## DIRECTIONS FOR THIS TASK
Revise the material below, changing every "computer-use agent" to "desktop agent" and keeping all other text the same.

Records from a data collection
'''
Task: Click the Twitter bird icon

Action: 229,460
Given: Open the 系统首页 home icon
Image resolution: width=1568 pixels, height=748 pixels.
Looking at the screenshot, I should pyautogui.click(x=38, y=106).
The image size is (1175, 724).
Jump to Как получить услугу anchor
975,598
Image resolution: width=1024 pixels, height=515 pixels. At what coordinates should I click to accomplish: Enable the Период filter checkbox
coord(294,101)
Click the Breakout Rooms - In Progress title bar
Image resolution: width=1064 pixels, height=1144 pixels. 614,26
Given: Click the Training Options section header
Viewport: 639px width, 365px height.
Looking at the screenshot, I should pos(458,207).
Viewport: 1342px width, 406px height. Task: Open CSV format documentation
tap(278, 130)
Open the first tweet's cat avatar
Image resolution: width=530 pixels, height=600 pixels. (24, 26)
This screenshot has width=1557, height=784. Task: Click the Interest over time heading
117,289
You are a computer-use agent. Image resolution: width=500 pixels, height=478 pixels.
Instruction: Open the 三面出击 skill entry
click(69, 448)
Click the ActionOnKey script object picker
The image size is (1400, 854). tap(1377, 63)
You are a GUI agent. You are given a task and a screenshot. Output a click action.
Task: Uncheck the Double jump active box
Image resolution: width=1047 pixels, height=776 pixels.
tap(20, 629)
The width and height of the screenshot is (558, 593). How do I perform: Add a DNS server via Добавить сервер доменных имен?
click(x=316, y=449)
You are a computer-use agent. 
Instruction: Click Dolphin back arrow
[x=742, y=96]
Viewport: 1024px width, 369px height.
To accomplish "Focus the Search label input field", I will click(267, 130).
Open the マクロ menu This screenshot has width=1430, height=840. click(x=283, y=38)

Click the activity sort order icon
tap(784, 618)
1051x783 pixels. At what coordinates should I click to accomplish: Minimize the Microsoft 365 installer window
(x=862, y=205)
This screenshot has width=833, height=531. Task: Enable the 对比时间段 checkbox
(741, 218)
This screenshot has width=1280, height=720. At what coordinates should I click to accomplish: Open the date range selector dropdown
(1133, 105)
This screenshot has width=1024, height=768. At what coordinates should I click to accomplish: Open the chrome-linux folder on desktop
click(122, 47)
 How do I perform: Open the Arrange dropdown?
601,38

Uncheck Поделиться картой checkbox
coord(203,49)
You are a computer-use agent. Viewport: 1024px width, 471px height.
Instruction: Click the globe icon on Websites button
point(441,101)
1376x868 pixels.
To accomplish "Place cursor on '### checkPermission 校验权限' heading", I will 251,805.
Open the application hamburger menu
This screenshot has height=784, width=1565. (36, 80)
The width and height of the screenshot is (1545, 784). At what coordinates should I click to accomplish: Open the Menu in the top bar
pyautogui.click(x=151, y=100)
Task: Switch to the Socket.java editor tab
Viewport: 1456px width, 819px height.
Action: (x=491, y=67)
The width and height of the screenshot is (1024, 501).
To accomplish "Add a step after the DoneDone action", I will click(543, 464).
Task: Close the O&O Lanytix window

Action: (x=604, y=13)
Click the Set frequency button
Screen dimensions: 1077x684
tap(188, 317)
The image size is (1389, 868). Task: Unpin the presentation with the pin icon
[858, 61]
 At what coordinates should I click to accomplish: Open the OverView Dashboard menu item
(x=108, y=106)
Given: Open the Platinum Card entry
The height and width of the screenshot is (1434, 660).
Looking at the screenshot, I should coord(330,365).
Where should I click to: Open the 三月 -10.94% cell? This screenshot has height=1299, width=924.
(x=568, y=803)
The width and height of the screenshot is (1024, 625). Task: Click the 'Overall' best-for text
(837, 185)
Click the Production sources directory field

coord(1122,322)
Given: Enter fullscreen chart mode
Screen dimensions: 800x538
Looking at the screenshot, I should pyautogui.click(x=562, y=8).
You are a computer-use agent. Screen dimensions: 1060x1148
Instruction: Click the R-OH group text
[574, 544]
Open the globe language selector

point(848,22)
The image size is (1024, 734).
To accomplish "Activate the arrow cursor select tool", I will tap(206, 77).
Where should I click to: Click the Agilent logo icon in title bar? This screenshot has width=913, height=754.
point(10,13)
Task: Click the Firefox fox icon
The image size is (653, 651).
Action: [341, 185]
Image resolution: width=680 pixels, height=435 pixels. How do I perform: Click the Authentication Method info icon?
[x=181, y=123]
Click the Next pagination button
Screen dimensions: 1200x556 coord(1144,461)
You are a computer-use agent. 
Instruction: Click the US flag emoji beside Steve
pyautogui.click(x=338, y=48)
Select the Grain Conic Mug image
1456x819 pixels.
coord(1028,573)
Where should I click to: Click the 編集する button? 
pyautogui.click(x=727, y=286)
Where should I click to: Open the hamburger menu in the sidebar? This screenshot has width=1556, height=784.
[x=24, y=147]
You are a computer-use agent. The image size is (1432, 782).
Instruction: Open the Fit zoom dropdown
'''
## WRITTEN SOLUTION
Task: Click the Twitter bird icon

Action: 229,460
Given: Open the 系统首页 home icon
Image resolution: width=1568 pixels, height=748 pixels.
Looking at the screenshot, I should pyautogui.click(x=38, y=106).
The image size is (1175, 724).
Jump to Как получить услугу anchor
975,598
Image resolution: width=1024 pixels, height=515 pixels. At what coordinates should I click to accomplish: Enable the Период filter checkbox
coord(294,101)
Click the Breakout Rooms - In Progress title bar
Image resolution: width=1064 pixels, height=1144 pixels. 614,26
Given: Click the Training Options section header
Viewport: 639px width, 365px height.
Looking at the screenshot, I should pos(458,207).
Viewport: 1342px width, 406px height. Task: Open CSV format documentation
tap(278, 130)
Open the first tweet's cat avatar
Image resolution: width=530 pixels, height=600 pixels. (24, 26)
This screenshot has width=1557, height=784. Task: Click the Interest over time heading
117,289
You are a desktop agent. Image resolution: width=500 pixels, height=478 pixels.
Instruction: Open the 三面出击 skill entry
click(69, 448)
Click the ActionOnKey script object picker
The image size is (1400, 854). tap(1377, 63)
You are a GUI agent. You are given a task and a screenshot. Output a click action.
Task: Uncheck the Double jump active box
Image resolution: width=1047 pixels, height=776 pixels.
tap(20, 629)
The width and height of the screenshot is (558, 593). How do I perform: Add a DNS server via Добавить сервер доменных имен?
click(x=316, y=449)
You are a desktop agent. 
Instruction: Click Dolphin back arrow
[x=742, y=96]
Viewport: 1024px width, 369px height.
To accomplish "Focus the Search label input field", I will click(267, 130).
Open the マクロ menu This screenshot has width=1430, height=840. click(x=283, y=38)

Click the activity sort order icon
tap(784, 618)
1051x783 pixels. At what coordinates should I click to accomplish: Minimize the Microsoft 365 installer window
(x=862, y=205)
This screenshot has width=833, height=531. Task: Enable the 对比时间段 checkbox
(741, 218)
This screenshot has width=1280, height=720. At what coordinates should I click to accomplish: Open the date range selector dropdown
(1133, 105)
This screenshot has width=1024, height=768. At what coordinates should I click to accomplish: Open the chrome-linux folder on desktop
click(122, 47)
 How do I perform: Open the Arrange dropdown?
601,38

Uncheck Поделиться картой checkbox
coord(203,49)
You are a desktop agent. Viewport: 1024px width, 471px height.
Instruction: Click the globe icon on Websites button
point(441,101)
1376x868 pixels.
To accomplish "Place cursor on '### checkPermission 校验权限' heading", I will 251,805.
Open the application hamburger menu
This screenshot has height=784, width=1565. (36, 80)
The width and height of the screenshot is (1545, 784). At what coordinates should I click to accomplish: Open the Menu in the top bar
pyautogui.click(x=151, y=100)
Task: Switch to the Socket.java editor tab
Viewport: 1456px width, 819px height.
Action: (x=491, y=67)
The width and height of the screenshot is (1024, 501).
To accomplish "Add a step after the DoneDone action", I will click(543, 464).
Task: Close the O&O Lanytix window

Action: (x=604, y=13)
Click the Set frequency button
Screen dimensions: 1077x684
tap(188, 317)
The image size is (1389, 868). Task: Unpin the presentation with the pin icon
[858, 61]
 At what coordinates should I click to accomplish: Open the OverView Dashboard menu item
(x=108, y=106)
Given: Open the Platinum Card entry
The height and width of the screenshot is (1434, 660).
Looking at the screenshot, I should coord(330,365).
Where should I click to: Open the 三月 -10.94% cell? This screenshot has height=1299, width=924.
(x=568, y=803)
The width and height of the screenshot is (1024, 625). Task: Click the 'Overall' best-for text
(837, 185)
Click the Production sources directory field

coord(1122,322)
Given: Enter fullscreen chart mode
Screen dimensions: 800x538
Looking at the screenshot, I should pyautogui.click(x=562, y=8).
You are a desktop agent. Screen dimensions: 1060x1148
Instruction: Click the R-OH group text
[574, 544]
Open the globe language selector

point(848,22)
The image size is (1024, 734).
To accomplish "Activate the arrow cursor select tool", I will tap(206, 77).
Where should I click to: Click the Agilent logo icon in title bar? This screenshot has width=913, height=754.
point(10,13)
Task: Click the Firefox fox icon
The image size is (653, 651).
Action: [341, 185]
Image resolution: width=680 pixels, height=435 pixels. How do I perform: Click the Authentication Method info icon?
[x=181, y=123]
Click the Next pagination button
Screen dimensions: 1200x556 coord(1144,461)
You are a desktop agent. 
Instruction: Click the US flag emoji beside Steve
pyautogui.click(x=338, y=48)
Select the Grain Conic Mug image
1456x819 pixels.
coord(1028,573)
Where should I click to: Click the 編集する button? 
pyautogui.click(x=727, y=286)
Where should I click to: Open the hamburger menu in the sidebar? This screenshot has width=1556, height=784.
[x=24, y=147]
You are a desktop agent. The image size is (1432, 782).
Instruction: Open the Fit zoom dropdown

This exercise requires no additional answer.